Laissez-faire managers follow a low-engagement philosophy under which experienced and creative employees tend to thrive. But if you aren’t creative or experienced, how can you survive in this kind of work environment? You learn to manage yourself.
Here are some tips on how to manage yourself and get along with laissez-faire managers:
In autocratic work environments employees receive directives from their supervisors and aim to complete their work in accordance with those directives. When there are no directives, it can be difficult to know what is expected.
Instead of relying on your manager to provide you with clear direction, you must manage upwards. It is your job to inform them. At times this might feel as if you are both manager and employee. But, view this as an opportunity for professional growth.

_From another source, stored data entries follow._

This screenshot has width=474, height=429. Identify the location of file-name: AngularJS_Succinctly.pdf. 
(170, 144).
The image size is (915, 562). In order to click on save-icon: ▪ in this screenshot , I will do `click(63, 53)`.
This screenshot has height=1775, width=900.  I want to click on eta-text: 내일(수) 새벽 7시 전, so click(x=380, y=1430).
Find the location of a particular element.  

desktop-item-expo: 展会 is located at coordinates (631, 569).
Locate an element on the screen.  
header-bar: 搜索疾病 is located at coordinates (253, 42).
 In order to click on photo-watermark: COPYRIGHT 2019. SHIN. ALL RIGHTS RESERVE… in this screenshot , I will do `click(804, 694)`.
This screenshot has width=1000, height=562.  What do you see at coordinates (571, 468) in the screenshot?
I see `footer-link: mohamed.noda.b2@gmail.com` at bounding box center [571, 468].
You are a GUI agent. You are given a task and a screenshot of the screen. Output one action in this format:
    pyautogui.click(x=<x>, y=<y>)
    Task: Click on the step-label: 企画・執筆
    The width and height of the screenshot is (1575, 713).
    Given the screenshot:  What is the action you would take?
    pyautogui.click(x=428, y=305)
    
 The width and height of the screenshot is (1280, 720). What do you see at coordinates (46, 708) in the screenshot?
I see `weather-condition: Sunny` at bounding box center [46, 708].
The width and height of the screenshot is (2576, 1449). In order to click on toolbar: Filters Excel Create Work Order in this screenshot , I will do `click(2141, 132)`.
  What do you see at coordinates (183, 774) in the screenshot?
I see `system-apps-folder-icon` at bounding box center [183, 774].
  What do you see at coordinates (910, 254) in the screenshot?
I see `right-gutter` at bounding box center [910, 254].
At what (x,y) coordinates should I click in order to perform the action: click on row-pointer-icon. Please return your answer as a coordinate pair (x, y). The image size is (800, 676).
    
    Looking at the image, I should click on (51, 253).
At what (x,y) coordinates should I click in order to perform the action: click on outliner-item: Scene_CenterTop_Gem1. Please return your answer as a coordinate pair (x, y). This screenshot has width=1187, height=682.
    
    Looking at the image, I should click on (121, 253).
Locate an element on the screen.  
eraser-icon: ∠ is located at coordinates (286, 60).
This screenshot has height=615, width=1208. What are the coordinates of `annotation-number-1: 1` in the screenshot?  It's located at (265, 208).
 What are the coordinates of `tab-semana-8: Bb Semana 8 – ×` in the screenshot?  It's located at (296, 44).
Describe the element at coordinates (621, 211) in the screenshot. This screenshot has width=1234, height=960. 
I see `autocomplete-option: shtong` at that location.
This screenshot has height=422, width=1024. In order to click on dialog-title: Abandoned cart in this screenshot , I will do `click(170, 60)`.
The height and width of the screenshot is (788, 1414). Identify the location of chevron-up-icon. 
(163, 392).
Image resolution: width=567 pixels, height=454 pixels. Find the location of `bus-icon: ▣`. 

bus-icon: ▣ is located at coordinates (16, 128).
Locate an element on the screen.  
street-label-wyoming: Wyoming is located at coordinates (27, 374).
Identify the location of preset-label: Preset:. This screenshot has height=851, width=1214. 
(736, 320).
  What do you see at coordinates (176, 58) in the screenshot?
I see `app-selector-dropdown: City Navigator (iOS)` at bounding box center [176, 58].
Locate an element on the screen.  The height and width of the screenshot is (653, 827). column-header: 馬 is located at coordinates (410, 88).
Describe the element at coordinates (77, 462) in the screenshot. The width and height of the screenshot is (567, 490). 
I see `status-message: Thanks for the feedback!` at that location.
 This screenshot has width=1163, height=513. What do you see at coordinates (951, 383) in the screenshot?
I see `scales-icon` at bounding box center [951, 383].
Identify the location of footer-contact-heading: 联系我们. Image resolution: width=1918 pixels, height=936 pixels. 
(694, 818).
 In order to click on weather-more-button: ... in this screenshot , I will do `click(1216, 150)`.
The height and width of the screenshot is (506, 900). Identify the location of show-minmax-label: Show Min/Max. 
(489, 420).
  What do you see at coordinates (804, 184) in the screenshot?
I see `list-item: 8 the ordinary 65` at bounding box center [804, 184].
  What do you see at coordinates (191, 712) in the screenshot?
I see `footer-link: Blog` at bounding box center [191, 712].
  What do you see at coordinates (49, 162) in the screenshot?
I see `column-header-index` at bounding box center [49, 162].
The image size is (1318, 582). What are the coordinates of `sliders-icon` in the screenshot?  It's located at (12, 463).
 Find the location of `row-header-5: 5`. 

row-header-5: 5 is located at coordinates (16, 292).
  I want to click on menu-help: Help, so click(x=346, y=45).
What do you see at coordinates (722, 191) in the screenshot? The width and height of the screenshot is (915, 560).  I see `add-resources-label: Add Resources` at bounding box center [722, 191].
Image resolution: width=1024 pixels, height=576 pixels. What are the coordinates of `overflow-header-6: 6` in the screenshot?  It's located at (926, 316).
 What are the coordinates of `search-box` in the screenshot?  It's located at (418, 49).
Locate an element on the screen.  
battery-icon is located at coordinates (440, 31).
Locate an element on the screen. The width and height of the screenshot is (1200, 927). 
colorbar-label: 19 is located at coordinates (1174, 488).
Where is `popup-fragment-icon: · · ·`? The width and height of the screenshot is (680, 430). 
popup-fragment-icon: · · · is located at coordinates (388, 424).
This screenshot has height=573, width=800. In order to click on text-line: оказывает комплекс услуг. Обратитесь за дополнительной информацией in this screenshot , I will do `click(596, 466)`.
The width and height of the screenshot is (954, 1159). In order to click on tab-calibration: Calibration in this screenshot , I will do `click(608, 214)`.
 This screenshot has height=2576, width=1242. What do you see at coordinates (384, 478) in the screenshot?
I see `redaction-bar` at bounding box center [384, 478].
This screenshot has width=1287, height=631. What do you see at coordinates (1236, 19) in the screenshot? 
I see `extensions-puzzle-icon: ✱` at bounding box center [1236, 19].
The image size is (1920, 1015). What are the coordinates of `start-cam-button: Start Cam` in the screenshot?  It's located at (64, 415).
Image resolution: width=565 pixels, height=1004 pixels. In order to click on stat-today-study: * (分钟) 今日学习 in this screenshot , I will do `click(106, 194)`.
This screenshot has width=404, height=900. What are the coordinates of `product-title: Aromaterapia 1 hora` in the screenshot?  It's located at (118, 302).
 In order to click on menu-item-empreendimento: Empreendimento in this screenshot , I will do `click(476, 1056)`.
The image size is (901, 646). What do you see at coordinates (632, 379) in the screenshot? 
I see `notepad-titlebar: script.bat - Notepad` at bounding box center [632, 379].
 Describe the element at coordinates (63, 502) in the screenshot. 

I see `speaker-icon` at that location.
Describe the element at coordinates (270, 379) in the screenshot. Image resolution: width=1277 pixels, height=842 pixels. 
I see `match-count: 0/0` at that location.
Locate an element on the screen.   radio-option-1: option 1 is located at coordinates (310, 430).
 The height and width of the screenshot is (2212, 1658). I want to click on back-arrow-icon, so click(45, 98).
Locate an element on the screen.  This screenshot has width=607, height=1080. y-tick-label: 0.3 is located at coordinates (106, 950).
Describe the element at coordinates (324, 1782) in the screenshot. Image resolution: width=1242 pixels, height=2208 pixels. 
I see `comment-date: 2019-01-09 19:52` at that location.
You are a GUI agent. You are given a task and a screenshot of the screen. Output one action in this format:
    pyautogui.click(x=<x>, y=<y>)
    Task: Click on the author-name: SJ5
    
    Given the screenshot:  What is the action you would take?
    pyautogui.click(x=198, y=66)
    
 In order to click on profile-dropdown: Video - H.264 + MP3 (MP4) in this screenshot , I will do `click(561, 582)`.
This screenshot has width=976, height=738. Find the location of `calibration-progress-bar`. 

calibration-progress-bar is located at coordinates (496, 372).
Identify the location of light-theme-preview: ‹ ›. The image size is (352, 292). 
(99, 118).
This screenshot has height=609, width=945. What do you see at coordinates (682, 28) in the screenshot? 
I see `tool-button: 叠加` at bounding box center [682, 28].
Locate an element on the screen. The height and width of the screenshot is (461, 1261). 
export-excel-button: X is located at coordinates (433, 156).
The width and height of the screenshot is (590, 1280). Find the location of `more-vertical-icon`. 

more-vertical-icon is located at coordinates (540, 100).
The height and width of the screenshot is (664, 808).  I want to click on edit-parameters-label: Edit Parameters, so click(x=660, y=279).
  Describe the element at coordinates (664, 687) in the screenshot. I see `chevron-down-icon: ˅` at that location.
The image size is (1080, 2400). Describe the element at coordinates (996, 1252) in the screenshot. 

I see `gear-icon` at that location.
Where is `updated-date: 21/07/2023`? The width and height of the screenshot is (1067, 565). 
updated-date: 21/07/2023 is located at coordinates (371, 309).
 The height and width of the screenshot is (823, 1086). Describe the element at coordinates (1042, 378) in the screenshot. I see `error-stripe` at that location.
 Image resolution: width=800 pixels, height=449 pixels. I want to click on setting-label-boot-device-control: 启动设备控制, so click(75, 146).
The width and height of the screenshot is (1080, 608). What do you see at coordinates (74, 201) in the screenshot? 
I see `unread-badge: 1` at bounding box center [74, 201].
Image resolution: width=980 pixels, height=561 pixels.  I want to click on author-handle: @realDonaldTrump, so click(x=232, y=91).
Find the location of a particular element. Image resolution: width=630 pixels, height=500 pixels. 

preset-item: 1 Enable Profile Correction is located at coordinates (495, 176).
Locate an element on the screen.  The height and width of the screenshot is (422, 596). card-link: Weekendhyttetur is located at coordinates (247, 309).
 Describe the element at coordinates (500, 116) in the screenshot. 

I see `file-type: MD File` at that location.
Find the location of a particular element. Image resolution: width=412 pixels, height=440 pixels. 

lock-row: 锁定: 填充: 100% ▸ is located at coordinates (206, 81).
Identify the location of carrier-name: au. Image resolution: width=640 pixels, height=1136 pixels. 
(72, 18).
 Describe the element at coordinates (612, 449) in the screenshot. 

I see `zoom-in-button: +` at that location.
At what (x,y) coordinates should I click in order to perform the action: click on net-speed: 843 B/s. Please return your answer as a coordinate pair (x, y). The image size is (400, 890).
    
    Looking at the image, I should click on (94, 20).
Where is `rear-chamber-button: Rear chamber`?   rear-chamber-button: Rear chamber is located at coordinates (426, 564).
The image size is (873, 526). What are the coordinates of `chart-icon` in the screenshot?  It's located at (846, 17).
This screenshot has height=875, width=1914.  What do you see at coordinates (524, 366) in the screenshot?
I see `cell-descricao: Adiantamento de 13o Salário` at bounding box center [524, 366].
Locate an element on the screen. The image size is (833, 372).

Cultivate a Collaborative Mindset
With very little hierarchy it can be difficult to navigate office protocol. Instead, treat every co-worker with respect. Each colleague is a potential font of information. Build relationships where knowledge is shared.
The laissez-faire work culture is fluid. Titles and seniority aren’t the currencies at work, knowledge is. Be prepared to collaborate and learn from everyone around you. And, be prepared to bring your own knowledge to the table.
Practice Autodidactic Behavior
An autodidact is someone who is self-taught. These independent minded people seek out information and learn skills on their own. The benefit of autodidactic learning is its efficiency. You don’t have to spend time on tutorials that are irrelevant. Instead, you can get to the heart of the issue and study up on your own terms.
This kind of practice means seeking out YouTube videos, curating relevant professional RSS feeds, and sharing information with your co-workers and, yes, your somewhat disengaged boss.
Unfortunately, not every laissez-faire styled manager is actually following the laissez-faire leadership philosophy. Some managers are considered laissez-faire because they are disengaged from their subordinates and/or they are passive-aggressive.
If this is the case, collaborating with colleagues, setting your own goals and learning new skills will allow you to develop strong professional relationships.